[PASSAGE TO READ]
(begin)
Hugo Connery <[email protected]>于2018年12月1日周六 下午8:41写道:

> Hi Karl and list,
>
> No and Yes.
>
> The introduction section says "out of scope" not "there are
> different attack vectors and operational concerns".
>
> ... and then I got to thinking.  (sorry about that)
>
> But, I do agree that there are differences between the types
> of attackers for recursers and authoritatives based on the
> different outcomes of complete loss of service.
>
> Recursive resolvers serve a wide variety of stub resolvers
> over varying operating systems from some network(s), which the
> operator gets to choose, but the resolvers need to be within those
> network(s).  Some companies choose to offer recursive resolvers
> that serve the entire internet (8.8.8.8, 1.1.1.1 etc.), but these
> are currently the tiniest minority of recursive resolvers (*),
> though this is likely to change with "recurser as a service".
(end)
[TO-DO LIST]
a - In the email on DNS resolvers, which two addresses are given as examples of recursive resolvers that serve the entire internet?
b - Please pick up the email on DNS resolvers after its final sentence and continue writing it.

[DATA ENTRIES]
(begin)
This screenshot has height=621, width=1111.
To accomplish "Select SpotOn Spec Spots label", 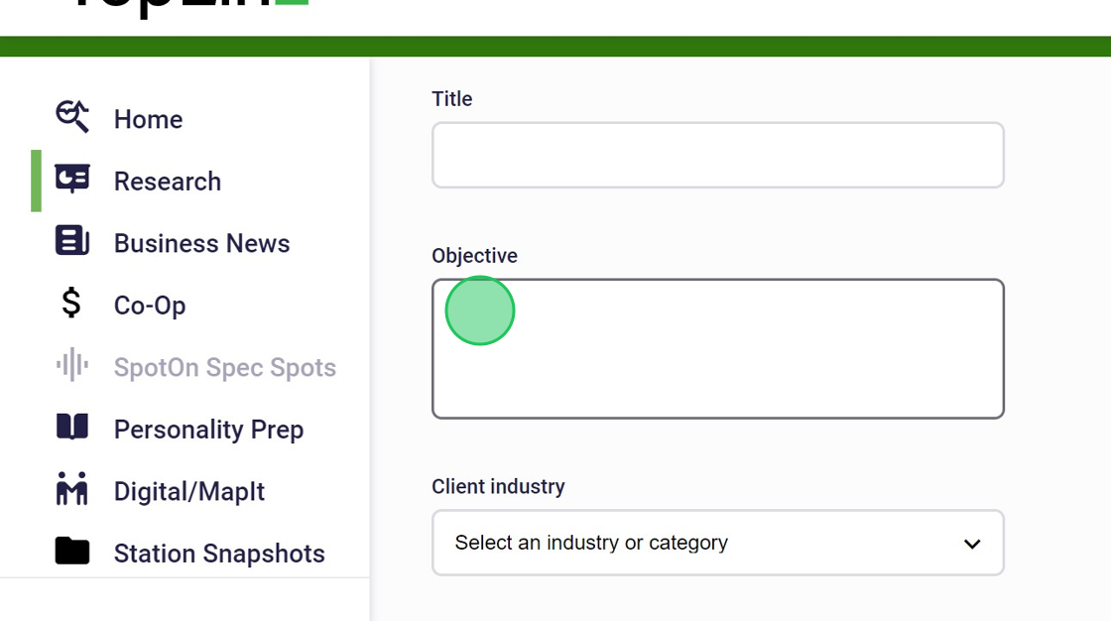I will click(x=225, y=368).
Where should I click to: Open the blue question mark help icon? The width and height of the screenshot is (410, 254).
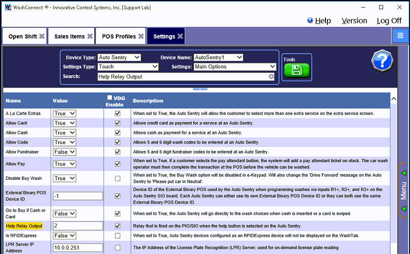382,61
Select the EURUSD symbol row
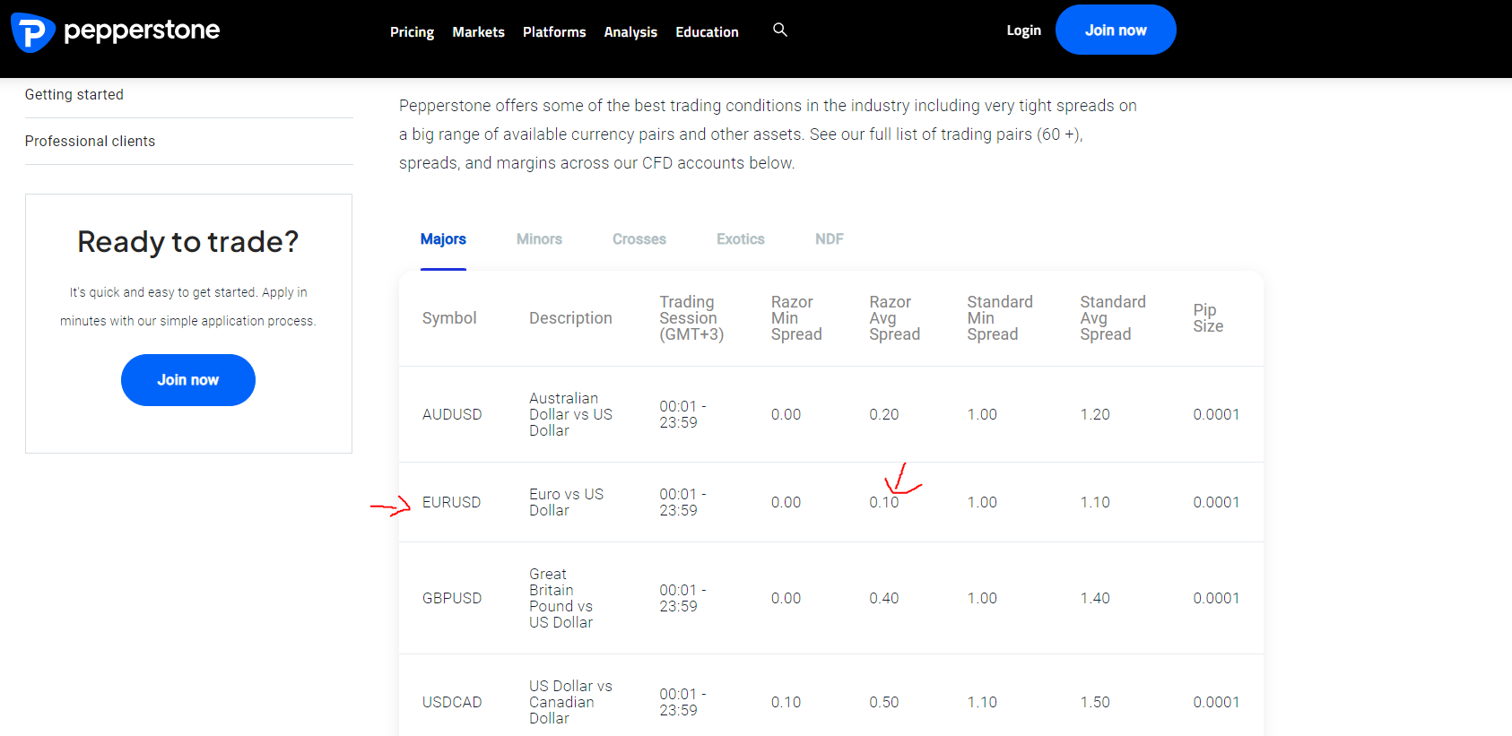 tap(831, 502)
(end)
[IN RESPONSE]
a - 8.8.8.8 and 1.1.1.1

b -
> The consequence of total failure of these resolver services for
> the community within those network(s) is "the internet does
> not work" (for them).
>
> So, a recursive operator chooses which community (via networks)
> they serve, must be amongst those networks, and the consequence
> of loss of service is "the internet does not work" for clients
> within those networks.
>
> An authoritative server is different.  It does not get to choose
> its community.  Ostensibly it is serving recursive resolvers (**),
> but they could be anywhere, so this amounts to serving the
> global internet.  But, the authoritative servers can be in any
> reachable network.  The consequence of loss of all authoritative
> resolvers for a collection of zones is that the services described
> in its zones become increasingly globally unavailable as caches
> of its records expire.
>
> So, an authoritative operator must serve the entire internet,
> can be anywhere, and the loss of service is "these sites dont
> work" progressively for everybody.
>
> >From this we can see who is motivated to attack what.  By attack
> I mean limit or completely prevent service delivery by
> non-military actors.
>
> Notably, recursive resolvers that serve networks that are
> limited geographically to a nation state have no defence
> against the government of that nation state, but authoritatives
> can skip around to avoid government attacks (aka laws).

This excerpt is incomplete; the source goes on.